Jakarta – PT Pertamina Hulu Indonesia (PHI), yang merupakan bagian dari Subholding Upstream Pertamina, berhasil melampaui target produksi minyak dan gas (migas) pada triwulan I tahun 2026. Kinerja positif ini menandakan geliat sektor hulu migas nasional.
Menurut Senior Manager Relations PHI, Handri Ramdhani, produksi minyak perusahaan mencapai lebih dari 120% dari target yang ditetapkan. Sementara itu, produksi gas juga menunjukkan performa yang baik dengan realisasi sekitar 104% dari target.
Capaian ini diraih berkat sinergi PHI dengan anak-anak perusahaannya yang beroperasi di Kalimantan, termasuk PT Pertamina Hulu Mahakam, PT Pertamina Hulu Sanga Sanga, dan PT Pertamina Hulu Kalimantan Timur.
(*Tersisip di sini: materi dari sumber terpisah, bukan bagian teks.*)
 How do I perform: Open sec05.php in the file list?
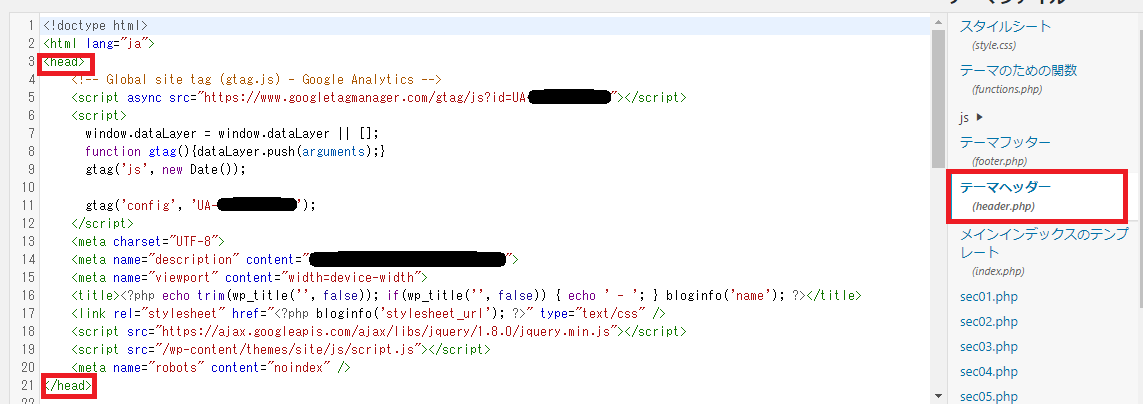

PHI juga mengelola aset-aset PT Pertamina EP dan PHE di wilayah tersebut.
Realisasi produksi minyak PHI pada periode Januari-Februari 2026 mencapai 60.300 barel per hari (bph), melampaui target sebesar 49.400 bph atau sekitar 122%.
Untuk produksi gas, realisasi mencapai 606.000 MSCFD, melampaui target 583.000 MSCFD atau sekitar 104%. Kontribusi terbesar berasal dari PT Pertamina Hulu Mahakam (PHM), yang mengelola Blok Mahakam di Kalimantan Timur.
Handri menambahkan bahwa pencapaian ini merupakan bagian dari upaya industri hulu migas dalam mendukung target swasembada energi yang dicanangkan oleh pemerintah.